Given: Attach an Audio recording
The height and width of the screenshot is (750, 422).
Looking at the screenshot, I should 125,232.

* * *

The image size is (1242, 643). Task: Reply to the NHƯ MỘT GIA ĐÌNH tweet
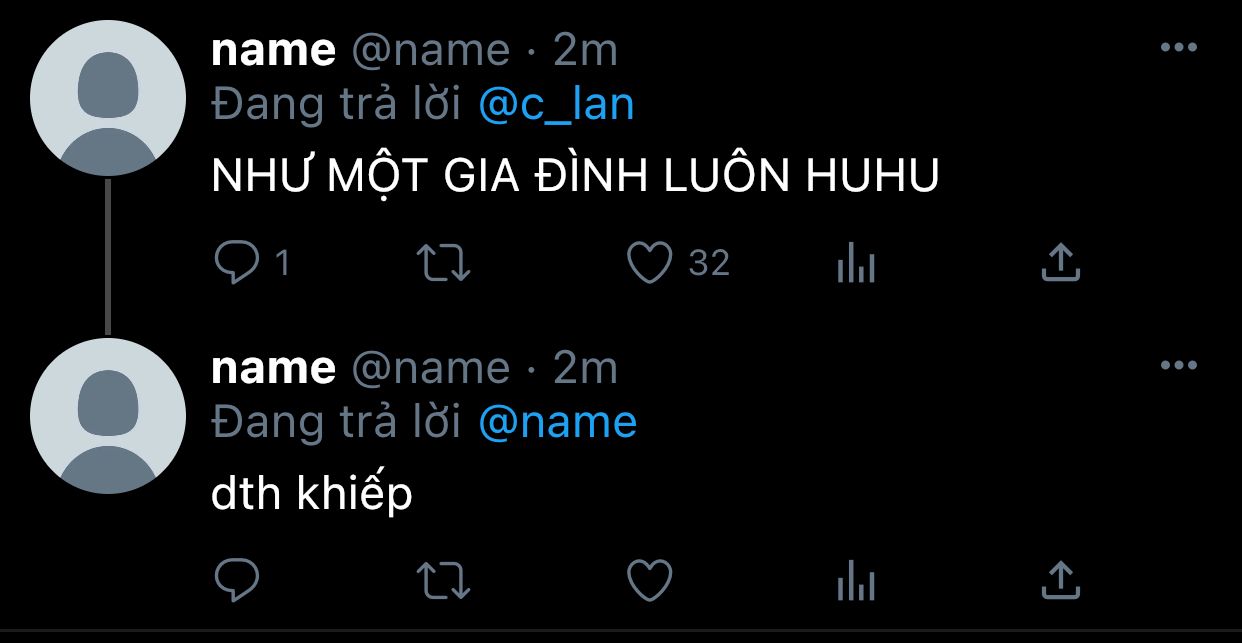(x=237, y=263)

* * *

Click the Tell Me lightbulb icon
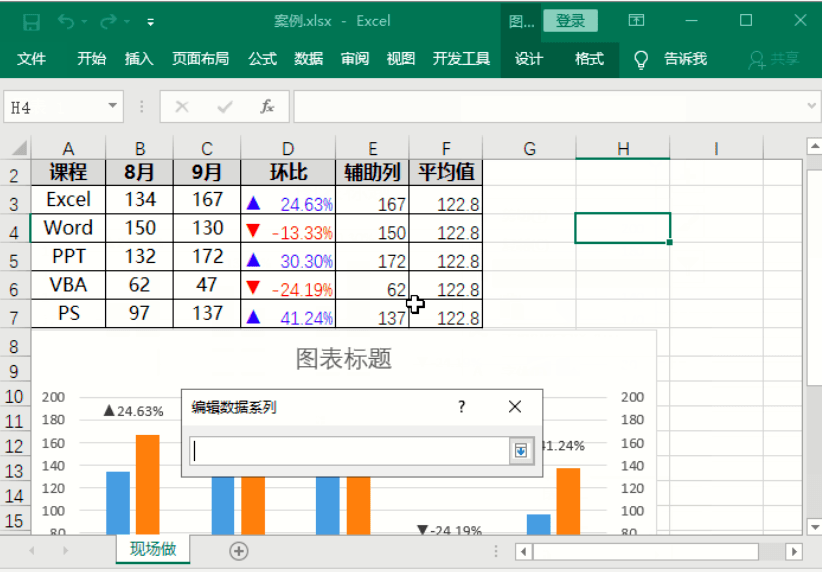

Exercise task
Output everything from the line containing "The image size" down to the line containing "(x=237, y=263)", both included, as a Markdown table with the columns Row and Line. Number each line, skip blank lines, and leave the pictures out.

Output for this exercise
| Row | Line |
|---|---|
| 1 | The image size is (1242, 643). Task: Reply to the NHƯ MỘT GIA ĐÌNH tweet |
| 2 | (x=237, y=263) |